Thank you, Ethos. I was getting damn tired of reading 3 novel length letters biweekly. I will pose my question to the readers rather than the host: Can you please try write shorter letters with greater frequency? If you have more than a couple questions break it up into 2 or more letters. Maybe if there were more letters we can see the return of QNA to 3 or 5 times a week. Those were the days...

iehley

Oliver

"iehley" is hardly a proper name. Don't worry, we don't give out your contact information to any third parties. Unless they buy lots of ad space, in which case we put a bundle of names in a hat and draw out one.

Your thank-you letter to Ethos arrived in the general Q&A inbox, so I snatched it. Doubtless he will see it, and begin singing praises to himself anew. And then his head will grow so large that he will have to undergoe a surgical procedure to deflate it, else he will be unable to leave his room.

Look, I've already stated my feelings over last week's column. But I have serious issues with editing the content of people's letters. I understand that it's more of a personal quirk than anything else, so I'm not saying that it will never happen again. (e.g., Ethan will probably host the column again one day.)

Do the long letters become annoying? At times, sure, but hey; if people are taking the time to write me, I'm happy.

And until I start receiving considerably more letters, the column will remain a WEEKLY (not bi-weekly) affair.

Thank you for the short&short letter, Iehley!



Shooting in the dark


"And, I will say this till the day I die, but how could a Final Fantasy fan hate XII's battle system? It was, for all intents and purposes, the SAME ATB SYSTEM WE'D COME TO KNOW AND LOVE!"-Oliver.

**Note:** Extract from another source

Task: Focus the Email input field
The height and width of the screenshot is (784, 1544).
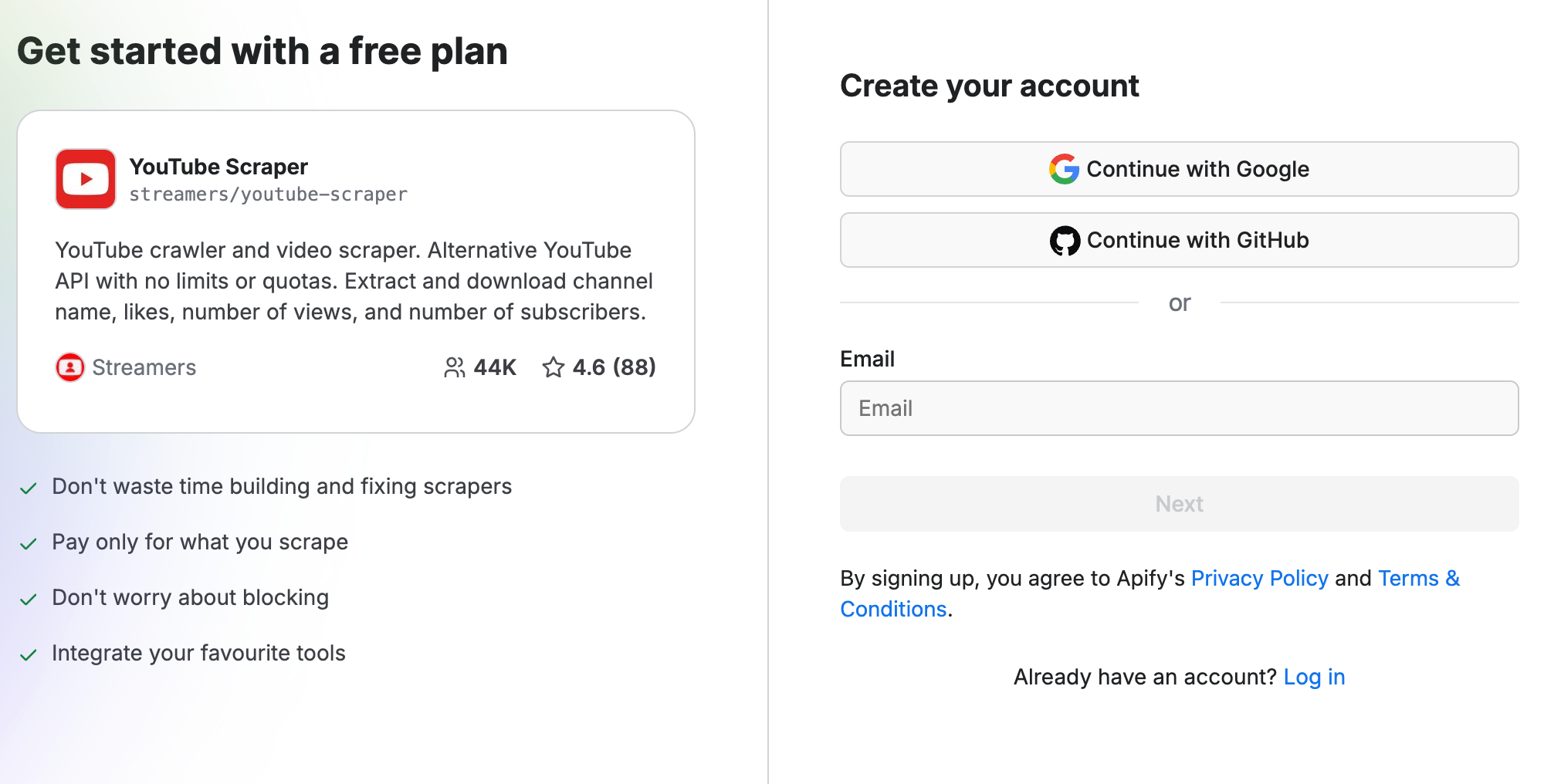Action: pos(1179,408)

Well Oliver I canít really answer that question because I'm not a fan of Final Fantasy. FFIV was my first RPG (didnít know that it was a FF for a long time) and it was almost pure chance that I ever played X. Other than that I just haven't ever really encountered the FF's and generally speaking I donít care for Square-enix plots. That said I am a fan of CTBs/ATBs and I really donít buy the argument that an ADB is the same thing. I haven't played FFXII but your question wasn't "why donít you like", it was "why wouldn't you like". Here are the ten highlighted reasons why I have yet to play FFXII's ADB and why I donít think I would enjoy it.

Oliver

So... you mean to tell me that, despite your limited experience with the Final Fantasy series, and complete lack of experience with FFXII, you plan on trashing the ADB system?

Good luck my friend, methinks you'll need it.

Firstly you lose several things when you move from an CTB/ATB to a ADB

1) random encounters: the first and main reason that I ignored FFXII is that I actually like the stop action random encounters. Having the characters stand in a row in front of each other just seems more like fun to me; However, I also think that there are some things random encounters contribute, even if you want to be able to move around in a fight, like infinite rapid respawn and that sudden jolt when they pop out of nowhere, you can't get that if you see them on the screen (no matter how well hidden they are).

Oliver

You are the first person I have ever spoken to who actually enjoys the outdated abomination that is the Random Encounter. If people lining up on one side of the screen makes you happy, more power to you I suppose. It hardly takes merit away from FFXII's ADB system, or any other system that displays enemies onscreen.

2) Cinematic Flair (in fights): In an ADB There is zero attention to individual characters and attacks. No dramatic camera angles, no awesome stop and gawk attacks, and no coliseum like atmosphere of an arena. Or If there are they are far too few.

Oliver

FFXII's battles have more "cinematic flair" than any other game in the series, and this is because of the ADB system. Seeing the combatants in motion, not confined by an "arena," makes them some of the most realistic and visually engaging battles to be seen in a JRPG. And there are plenty of flashy effects to be found as well, if that's honestly such an important thing.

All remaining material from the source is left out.